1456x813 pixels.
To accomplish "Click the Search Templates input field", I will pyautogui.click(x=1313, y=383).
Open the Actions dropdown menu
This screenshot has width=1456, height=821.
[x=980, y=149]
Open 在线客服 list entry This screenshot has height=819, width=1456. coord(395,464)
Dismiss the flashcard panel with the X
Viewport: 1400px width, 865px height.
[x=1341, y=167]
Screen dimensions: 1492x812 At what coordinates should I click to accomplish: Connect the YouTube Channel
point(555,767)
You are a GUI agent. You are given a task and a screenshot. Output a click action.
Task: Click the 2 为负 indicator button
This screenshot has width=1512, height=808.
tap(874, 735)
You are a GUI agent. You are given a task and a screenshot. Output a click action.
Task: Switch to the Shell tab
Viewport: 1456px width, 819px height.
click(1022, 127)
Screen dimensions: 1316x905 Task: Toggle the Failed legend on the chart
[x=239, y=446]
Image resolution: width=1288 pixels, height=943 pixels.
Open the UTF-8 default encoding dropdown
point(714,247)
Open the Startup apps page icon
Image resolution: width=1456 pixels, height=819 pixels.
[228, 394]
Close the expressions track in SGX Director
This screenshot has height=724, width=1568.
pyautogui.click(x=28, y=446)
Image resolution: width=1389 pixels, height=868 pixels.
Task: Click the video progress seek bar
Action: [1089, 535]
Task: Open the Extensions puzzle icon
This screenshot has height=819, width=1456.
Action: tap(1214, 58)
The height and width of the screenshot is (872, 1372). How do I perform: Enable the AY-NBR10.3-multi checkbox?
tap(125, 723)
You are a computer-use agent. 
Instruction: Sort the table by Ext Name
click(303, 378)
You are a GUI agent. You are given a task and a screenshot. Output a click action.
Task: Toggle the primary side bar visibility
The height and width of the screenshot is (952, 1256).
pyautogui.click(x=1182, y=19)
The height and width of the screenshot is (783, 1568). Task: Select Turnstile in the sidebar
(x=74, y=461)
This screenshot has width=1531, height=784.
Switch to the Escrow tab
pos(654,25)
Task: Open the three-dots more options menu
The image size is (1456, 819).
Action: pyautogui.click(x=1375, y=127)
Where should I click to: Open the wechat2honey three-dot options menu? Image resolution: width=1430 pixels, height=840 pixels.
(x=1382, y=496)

- - -

■ **YOUR INSTRUCTIONS**:
Using the data above, return each line exactly as written.

■ **WORKED SOLUTION**:
1456x813 pixels.
To accomplish "Click the Search Templates input field", I will pyautogui.click(x=1313, y=383).
Open the Actions dropdown menu
This screenshot has width=1456, height=821.
[x=980, y=149]
Open 在线客服 list entry This screenshot has height=819, width=1456. coord(395,464)
Dismiss the flashcard panel with the X
Viewport: 1400px width, 865px height.
[x=1341, y=167]
Screen dimensions: 1492x812 At what coordinates should I click to accomplish: Connect the YouTube Channel
point(555,767)
You are a GUI agent. You are given a task and a screenshot. Output a click action.
Task: Click the 2 为负 indicator button
This screenshot has width=1512, height=808.
tap(874, 735)
You are a GUI agent. You are given a task and a screenshot. Output a click action.
Task: Switch to the Shell tab
Viewport: 1456px width, 819px height.
click(1022, 127)
Screen dimensions: 1316x905 Task: Toggle the Failed legend on the chart
[x=239, y=446]
Image resolution: width=1288 pixels, height=943 pixels.
Open the UTF-8 default encoding dropdown
point(714,247)
Open the Startup apps page icon
Image resolution: width=1456 pixels, height=819 pixels.
[228, 394]
Close the expressions track in SGX Director
This screenshot has height=724, width=1568.
pyautogui.click(x=28, y=446)
Image resolution: width=1389 pixels, height=868 pixels.
Task: Click the video progress seek bar
Action: [1089, 535]
Task: Open the Extensions puzzle icon
This screenshot has height=819, width=1456.
Action: tap(1214, 58)
The height and width of the screenshot is (872, 1372). How do I perform: Enable the AY-NBR10.3-multi checkbox?
tap(125, 723)
You are a computer-use agent. 
Instruction: Sort the table by Ext Name
click(303, 378)
You are a GUI agent. You are given a task and a screenshot. Output a click action.
Task: Toggle the primary side bar visibility
The height and width of the screenshot is (952, 1256).
pyautogui.click(x=1182, y=19)
The height and width of the screenshot is (783, 1568). Task: Select Turnstile in the sidebar
(x=74, y=461)
This screenshot has width=1531, height=784.
Switch to the Escrow tab
pos(654,25)
Task: Open the three-dots more options menu
The image size is (1456, 819).
Action: pyautogui.click(x=1375, y=127)
Where should I click to: Open the wechat2honey three-dot options menu? Image resolution: width=1430 pixels, height=840 pixels.
(x=1382, y=496)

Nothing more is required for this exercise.